◆ BLOC DE TEXTE ◆

++++++++++++++++++++

CA Bordeaux, 2e ch., 5 octobre 1994, n° 91002681

BORDEAUX

Arrêt

PARTIES

Demandeur :

Borie-Manoux (SARL)

Défendeur :

Société d'exploitation des Etablissements Hubert "Caves des franciscains"

COMPOSITION DE LA JURIDICTION

Président :

M. Bouscharain

Conseillers :

Mlle Courbin, M. Ors

Avoués :

SCP Labory-Moussie-Andouard, SCP Casteja-Clermontel

Avocats :

Mes Tosi, Vital Mareille

T. com. Bordeaux, du 2 mai 1989

2 mai 1989

Par un précédent arrêt du 23 novembre 1992, statuant sur l'appel formé par la Société Borie Manoux à l'encontre d'un jugement du Tribunal de Commerce du 2 mai 1989, la Cour a rappelé que le 28 janvier 1971 la Société Borie Manoux et la Maison Hubert avaient signé un contrat sous seing privé suivant lequel la Maison Hubert devenait dépositaire et distributeur exclusif des produits de Borie Manoux, contrat annulé amiablement le 12 novembre 1971, la Maison Hubert redevenant client grossiste acheteur des vins Borie Manoux, que le tribunal, statuant sur la demande de la Société d'Exploitation des Etablissements Hubert en paiement de 950 000 F à titre de dommages-intérêts pour rupture abusive de son contrat d'agent commercial, a condamné la Société Borie Manoux à lui payer 300 000 F à titre de dommages-intérêts, outre 10 000 F sur le fondement de l'article 700 du nouveau Code de procédure civile et débouté les parties du surplus de leurs demandes ;

La Cour a constaté que la distinction faite par le Tribunal est justifiée, la Société d'Exploitation des Etablissements Hubert ayant eu les qualités de distributeur et d'agent par des actes séparés, que la qualité de distributeur ne comportait pas d'exclusivité l'acte du 12 novembre 1971 n'en prévoyant pas, a approuvé les premiers juges d'avoir rattaché à cette qualité les ventes de 1987, a considéré avec l'appelante que la rupture des relations entre un acheteur et un vendeur n'est pas indemnisable, déduit que les ventes en question ne peuvent donner lieu à indemnisation de l'une ou l'autre des parties, non plus que la perte éventuelle de la qualité de distributeur, ces ventes ayant été seulement l'occasion d'un litige qui a conduit à la rupture du mandat laquelle seule peut donner lieu à indemnisation, rupture dont la Société Borie Manoux a prix l'initiative à la suite du refus de la Société d'Exploitation des Etablissements Hubert d'ajouter au contrat du 12 novembre 1971 une exclusivité, refus non critiquable et qui ne peut donc fonder la rupture ; toujours selon la Cour, adoptant la motivation du Tribunal, si l'intimée a cédé la carte à la Société MRC, cette seule société est victime de la rupture et peut demander des dommages-intérêts, la société d'exploitation des Etablissements Hubert ayant pris l'initiative de cette session sans pouvoir se plaindre d'y avoir été contrainte ; la Cour en a déduit que, " sous réserve de circonstances qui n'apparaissent pas dans les conditions échangées le préjudice de la Société d'Exploitation des Etablissements Hubert se limite au prix convenu avec la Société MRC, si celle-ci n'a été en mesure de faire jouer la garantie d'éviction envers l'intimée, et qu'il est inexistant dans le cas contraire " ;

La Cour n'étant pas renseignée sur les termes de cette alternative, a renvoyé les parties devant le Conseiller de la Mise en Etat pour qu'il soit plus amplement conclu par elles sur le préjudice de la Société des Etablissements Hubert, compte tenu de la difficulté exposée et que la Société MRC soit appelée en la cause, si l'une ou l'autre des parties le juge bon.

++++++++++++++++++++

◆ INFORMATIONS AFFICHÉES ◆
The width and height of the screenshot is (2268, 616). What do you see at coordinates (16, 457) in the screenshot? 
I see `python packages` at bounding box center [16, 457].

++++++++++++++++++++

◆ TRAVAIL À FAIRE ◆
Répondez à ces questions sur l'arrêt en reprenant les mêmes repères (a), (b) et (c) :
(a) À quelle date la Société Borie Manoux et la Maison Hubert ont-elles signé leur contrat sous seing privé ?
(b) Quelle somme à titre de dommages-intérêts le tribunal a-t-il condamné la Société Borie Manoux à payer ?
(c) Devant qui la Cour a-t-elle renvoyé les parties ?
Veuillez vous fonder uniquement sur l'arrêt.

◆ TÂCHE ACCOMPLIE ◆
(a) Le 28 janvier 1971.
(b) 300 000 F.
(c) Devant le Conseiller de la Mise en Etat.